Return, character for character, the stretch of lines from the one containing "Given: Go to" through the one containing "Looking at the screenshot, I should coord(143,100).", both ends included.
** start Data supplied **
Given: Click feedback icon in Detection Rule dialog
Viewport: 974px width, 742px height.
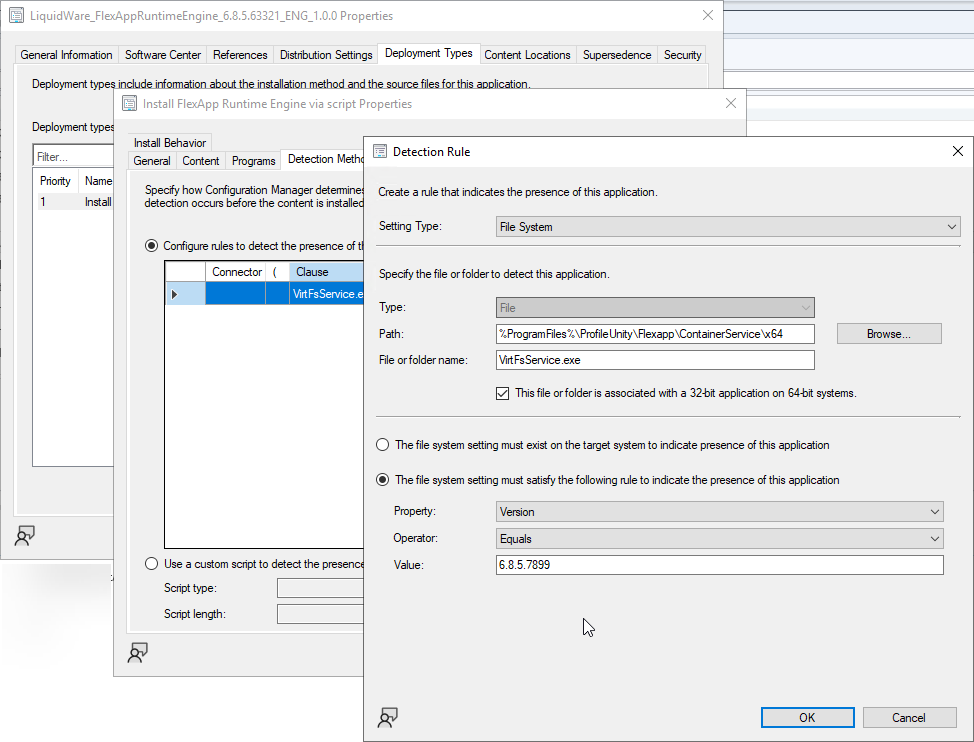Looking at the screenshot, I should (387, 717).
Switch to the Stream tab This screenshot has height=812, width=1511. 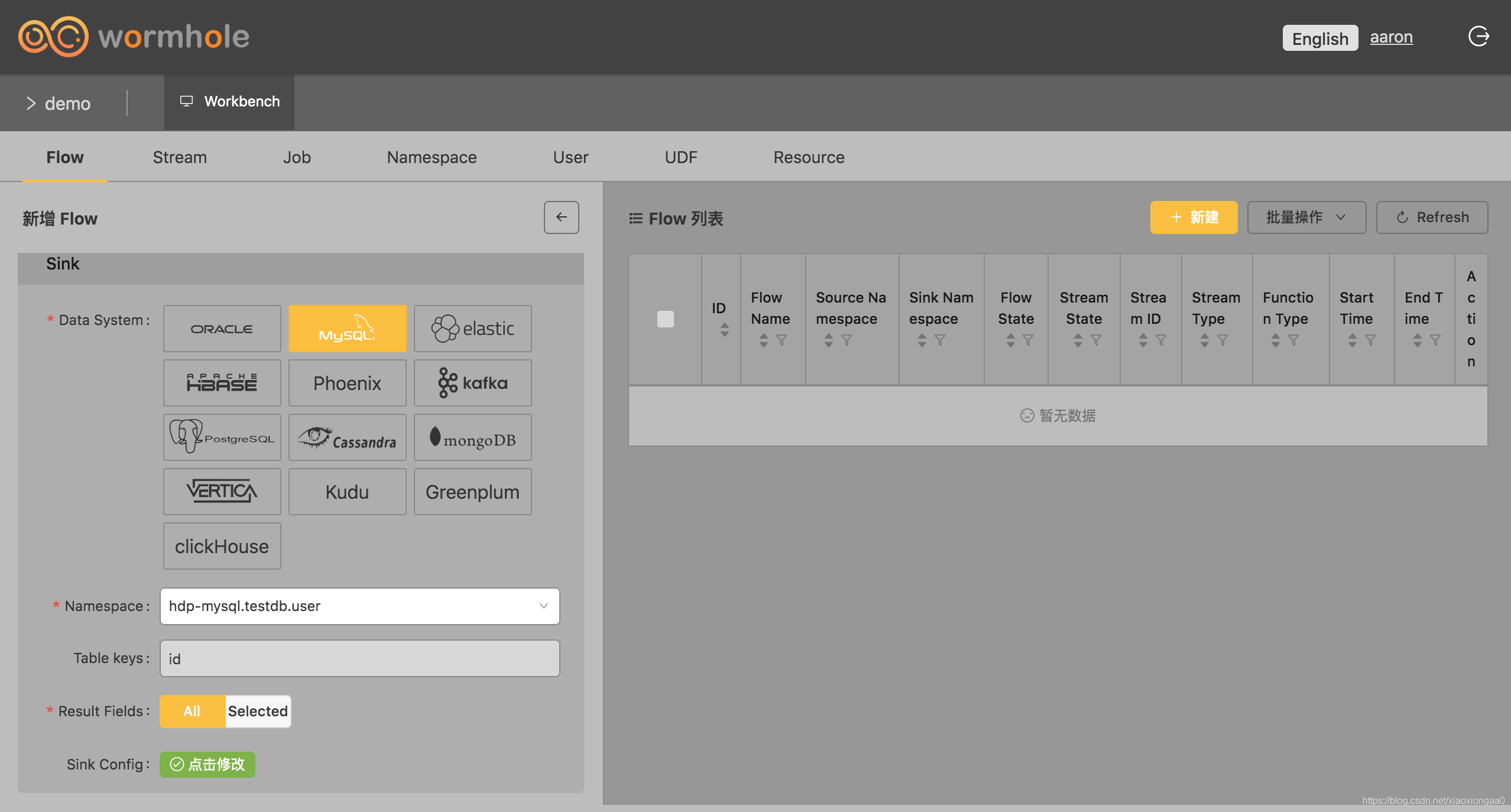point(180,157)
** end Data supplied **
** start Data supplied **
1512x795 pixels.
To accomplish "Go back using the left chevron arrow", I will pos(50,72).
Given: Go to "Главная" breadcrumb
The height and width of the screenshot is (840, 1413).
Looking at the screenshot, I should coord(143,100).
** end Data supplied **
→ Exercise answer
Given: Go to "Главная" breadcrumb
The height and width of the screenshot is (840, 1413).
Looking at the screenshot, I should coord(143,100).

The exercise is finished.